En el camino de Petrel a Elda, al comedio, entre la verdura de nogueras y almendros, se alza un humilladero. Es una cupulilla sostenida por cuatro columnas dóricas de piedra; en el centro, sobre una pequeña gradería, se levanta otra columna que sostiene una cruz de hierro forjado. Azorín y Sarrió se han sentado en este humilladero. Van a Elda. Y van a Elda porque Azorín ha de tomar el tren que por allí pasa.
Azorín está triste; Sarrió también lo está un poco. Y los dos callan, sin saber lo que decirse en estos momentos supremos en que van a separarse acaso para siempre.
—Azorín —dice Sarrió—, ¿usted no vendrá más por aquí?
—No sé, Sarrió —contesta Azorín—; es muy posible que no vuelva.
—Entonces, ¿no nos veremos más?
—Sí, acaso no nos volvamos a ver más.
Han callado un instante. Y se ponen otra vez en marcha. Delante de ellos va una tartana con el equipaje de Azorín.

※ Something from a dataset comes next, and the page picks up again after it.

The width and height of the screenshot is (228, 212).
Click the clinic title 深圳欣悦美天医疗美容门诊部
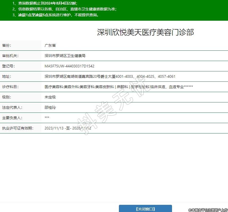[145, 32]
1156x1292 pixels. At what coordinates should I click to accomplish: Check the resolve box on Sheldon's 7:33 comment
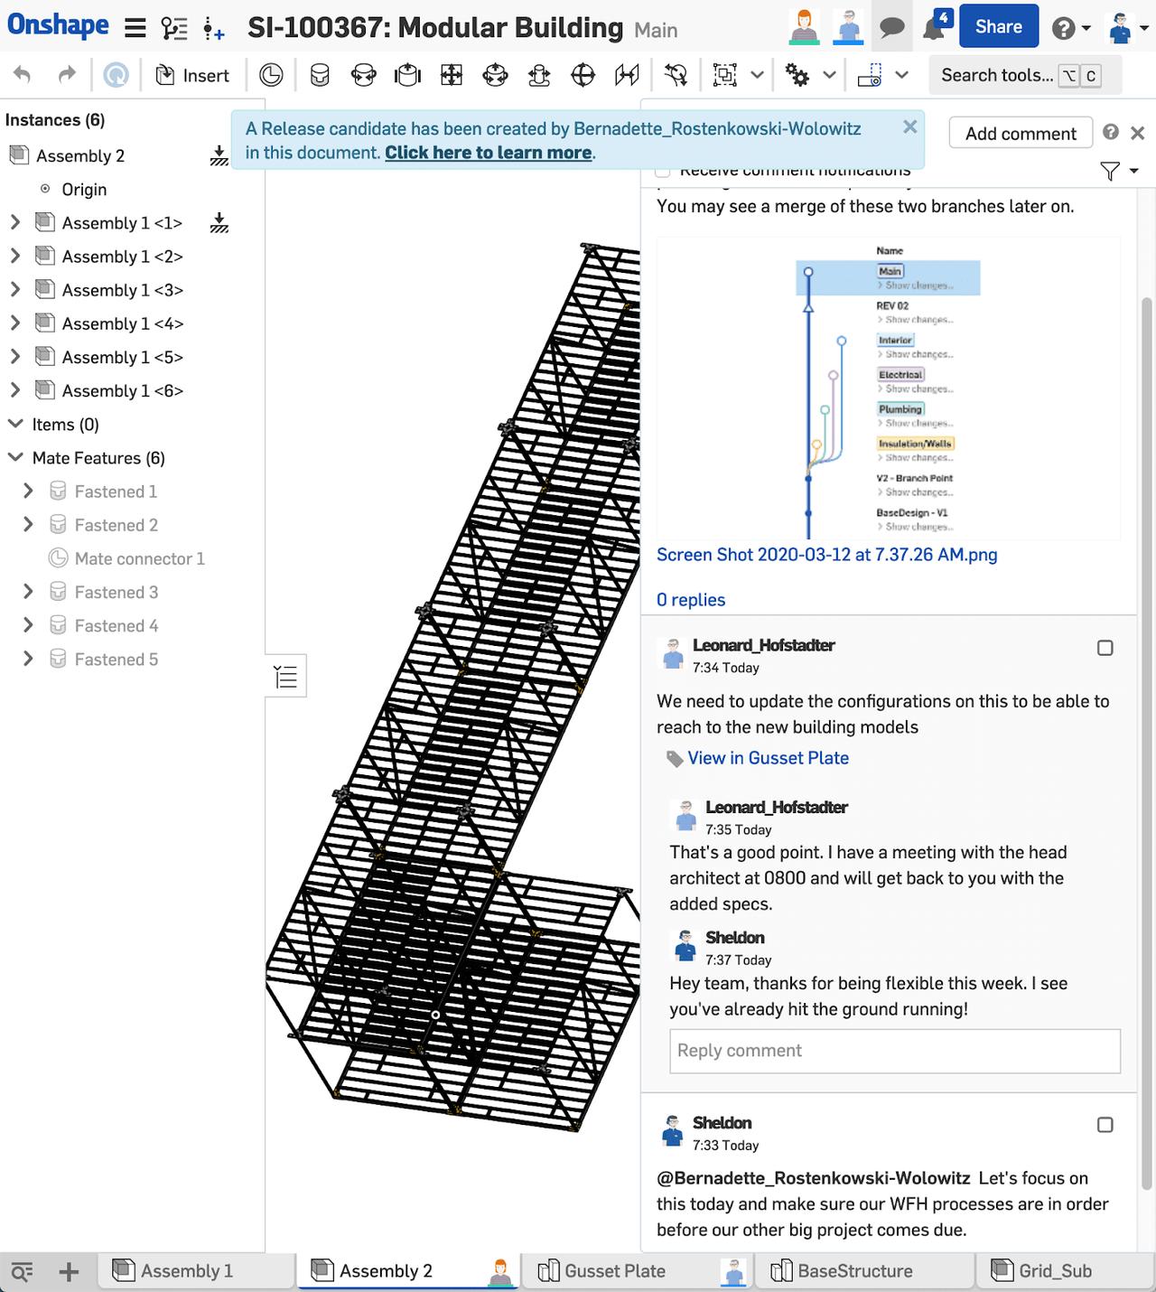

Cuando han arribado a la estación, Azorín, como es natural, ha sacado el billete y ha facturado sus bártulos. De allí a un rato ha aparecido el tren.
Sarrió le alarga a Azorín, subido al coche, la maleta; luego, con tiento, una cesta. En esta cesta ha puesto él, Sarrió, una suculenta merienda para que Azorín se la coma en el camino. ¡Es la última muestra de simpatía!
—Azorín —le dice Sarrió—, tenga usted cuidado de que no se estruje la uva que va en la cesta… Cuando se coma usted esa uva que yo he cogido en el huerto, acuérdese, Azorín, de que aquí deja un amigo sincero.
—Sí, Sarrió —ha contestado Azorín—; yo me acordaré de usted cuando me coma estas uvas y siempre. Su recuerdo será en mi vida algo grato, algo imperecedero.
Se han abrazado estrechamente.
—Adiós, Azorín.
—Adiós, Sarrió.
Ha silbado la locomotora; el tren se ha puesto en marcha.
A lo lejos, Sarrió agitaba en alto su sombrero de copa puntiaguda.